[start Reading passage]
The competition starts with teams operating a robot in a simulated Martian dust storm

5 min read
NASA Space Robotics Challenge R5 Valkyrie humanoid robot
Image: NASA

Last year at the DARPA Robotics Challenge Finals, NASA announced a new challenge for humanoid robots: the Space Robotics Challenge (SRC), which will “prepare robots for the journey to Mars.” Just like the DRC, the first stage of the SRC will consist of a virtual challenge, run in the Gazebo simulator, followed up by a physical challenge using NASA’s R5 Valkyrie robots.

As of yesterday, NASA has opened registration for the SRC, and we’ll take a look at the format of the competition, the challenges that teams will need to complete, and what they can take home for winning.

The Space Robotics Challenge focuses on developing software to increase the autonomy of dexterous mobile robots—particularly those of humanoid format—so they can complete specific tasks during space travel or after landing on other planets (such as Mars), as well as on Earth. Eventually, these robots will assist us with tasks such as:

  • Deploying and preparing habitats, power systems and other infrastructure on Mars before humans arrive.
  • Disaster relief and industrial plant maintenance on our own planet.

The following virtual challenge scenario serves as a backdrop for developing coding advancements that enable the autonomy of humanoid robotics:

In the not too distant future, R5 has arrived on Mars along with supplies ahead of a human mission. Overnight a dust storm damaged the habitat and solar array, and caused the primary communication antenna to become misaligned. R5 must now repair an air leak in the habitat, deploy a new solar panel, and align the communication antenna.

Sounds like fun, right? Right!

The winner of the SRC Virtual Challenge gets US $125,000, with $100,000 going to second place, $50,000 to third, and $25,000 to fourth. Additionally, as many as six teams can take home a $50,000 bonus for completing all 18 subtasks consecutively within one single run.

Anyone can enter the challenge, although the team leader of each team must be a U.S. citizen. In order to win a prize (for NASA to give you taxpayer money, in other words), 51 percent of the team must be U.S. citizens, although if you’re a student at a U.S. university, that counts. It sounds like foreign teams can still enter and compete and win; they just won’t get any prize money for doing so. Bummer.

Before the SRC itself, there’s a qualification round. A simulated R5 will have to identify a pattern of colored lights blinking on a panel, push a button, and walk through a doorway without falling down. The 20 top scoring teams (based on speed and accuracy) will each get US $15,000 and move on to the virtual competition itself, which will go something like this:

Teams will use software to control a simulated R5 in order to resolve the problems caused by the dust storm. Each team will be evaluated according to a scoring metric that considers the number of tasks completed and the time required to complete the tasks.

The competition arena will contain a rover, solar panels, communication dish, and a habitat on a Martian plain. Each component will be within eyesight and walking distance of each other. Practice environments, similar to those used in the final competition, will be provided to teams.

Task 1: Communication Dish

R5 will begin this task near a communication dish that is aligned incorrectly. R5 will be required to walk a short distance to the communication dish and locate two handles. One communication dish handle will adjust pitch and the other yaw. R5 will be provided with the current dish orientation and the desired orientation. A tolerance of five degrees in pitch and yaw is allowed. A message will be sent to R5 when the dish is correctly aligned.
[end Reading passage]
**Set tasks:**
1. List the components that the article on NASA's Space Robotics Challenge says the competition arena will contain.
2. In the scenario from the article on NASA's Space Robotics Challenge, why must R5 repair an air leak in the habitat, deploy a new solar panel and align the communication antenna?
[start Listed records]
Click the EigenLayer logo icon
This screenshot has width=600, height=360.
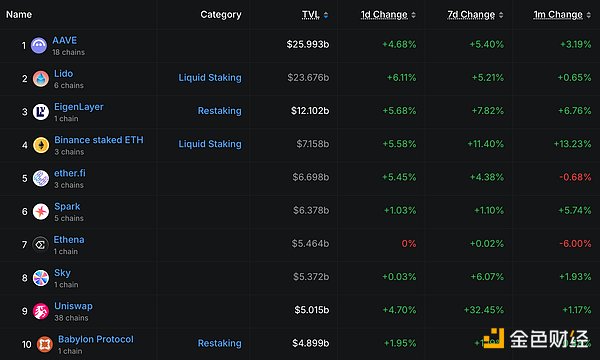coord(41,112)
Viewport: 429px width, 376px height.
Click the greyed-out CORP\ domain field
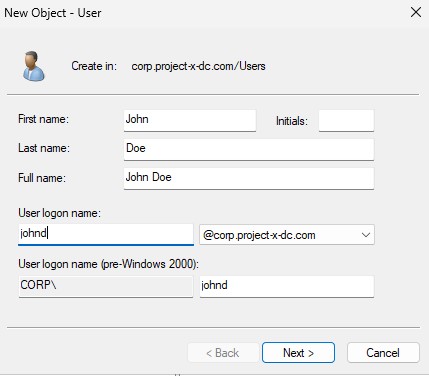(x=106, y=286)
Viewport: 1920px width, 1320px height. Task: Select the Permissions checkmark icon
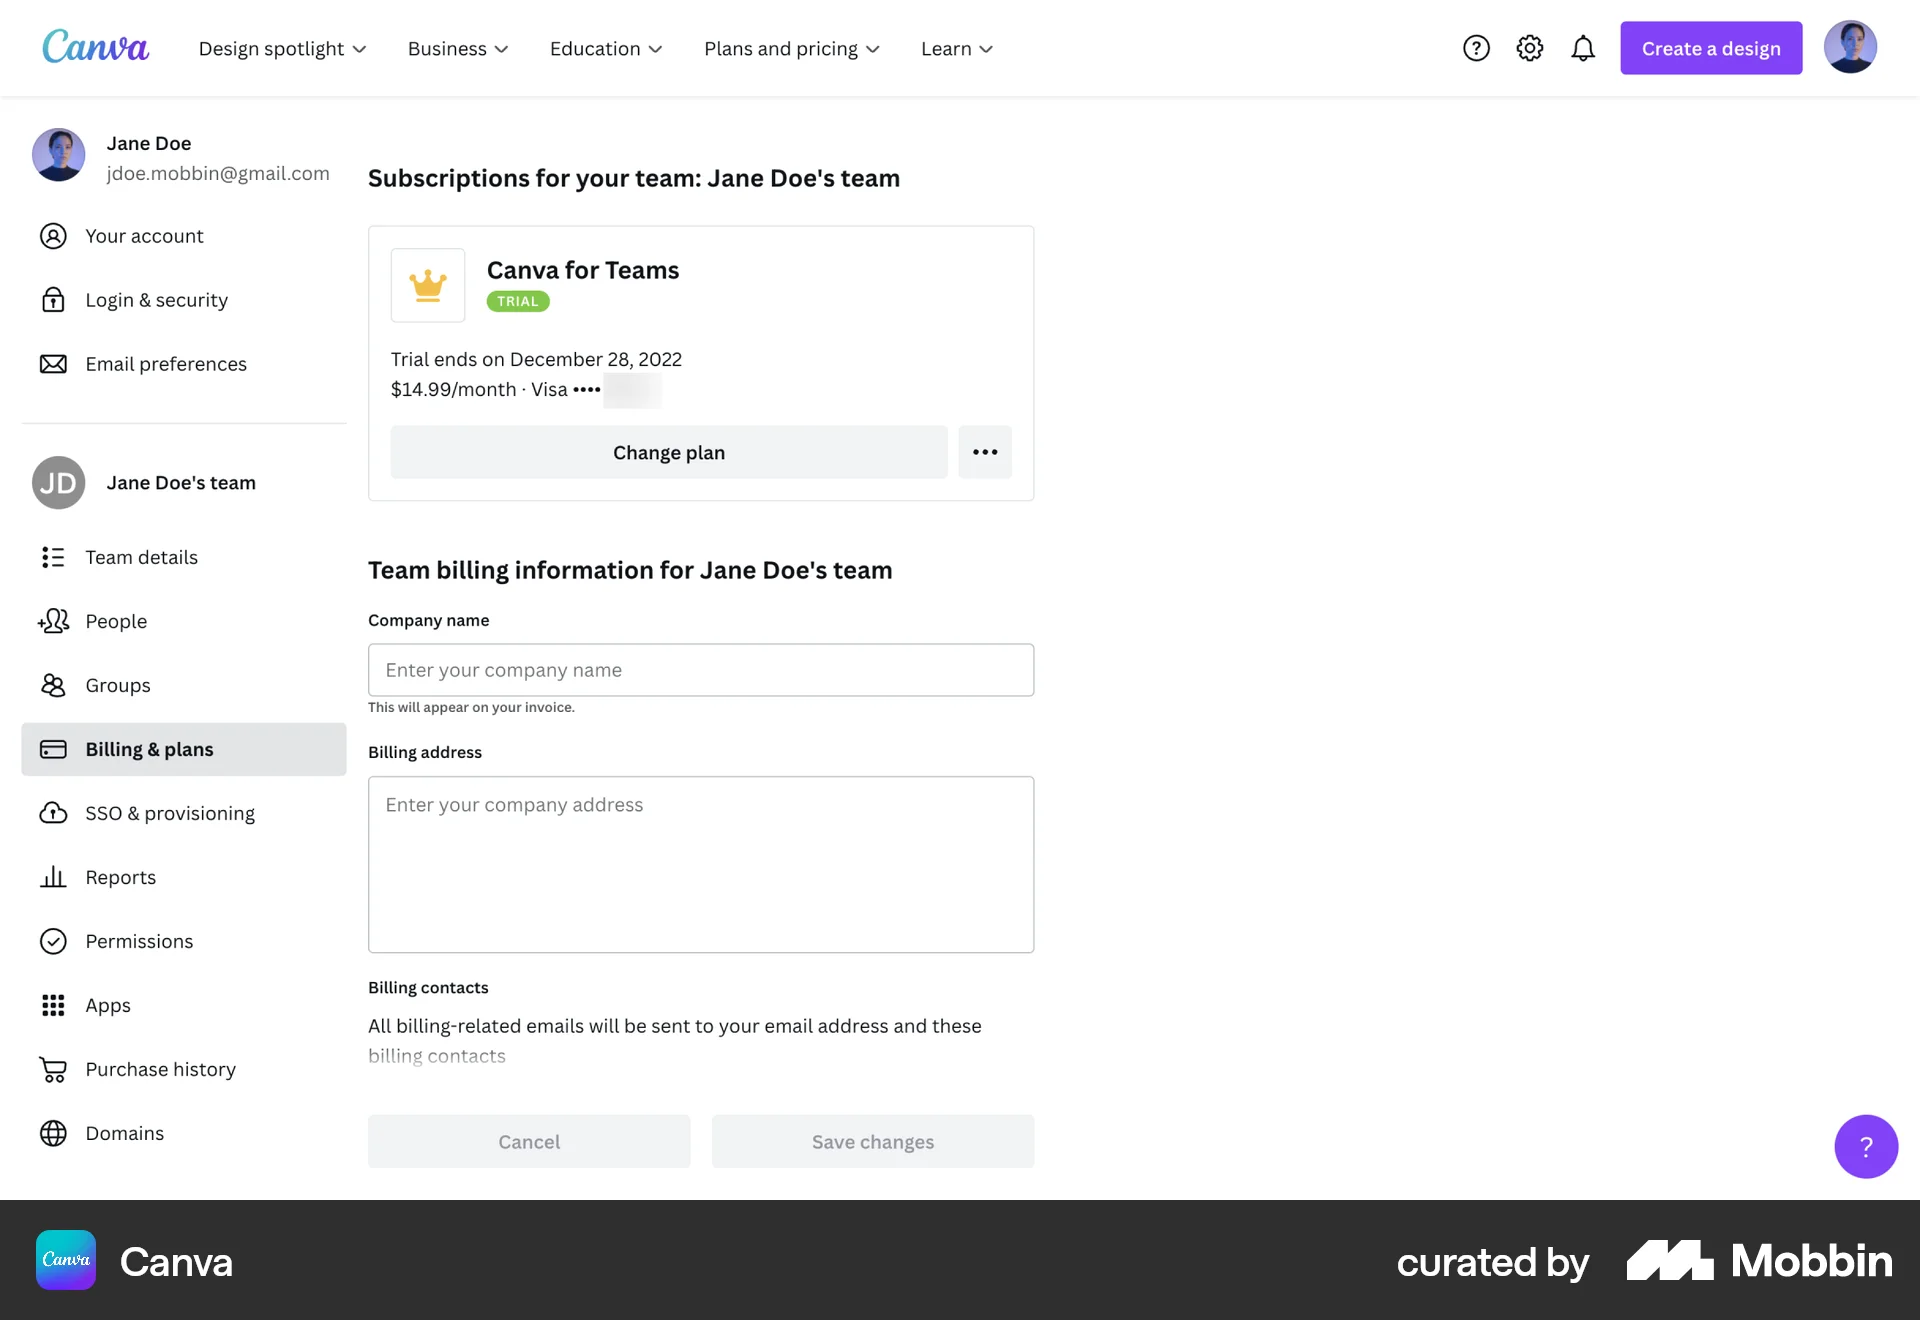coord(53,941)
[end Listed records]
**Written answers:**
1.
- A rover
- Solar panels
- A communication dish
- A habitat

2. Overnight a dust storm on Mars damaged the habitat and the solar array. It also knocked the primary communication antenna out of alignment.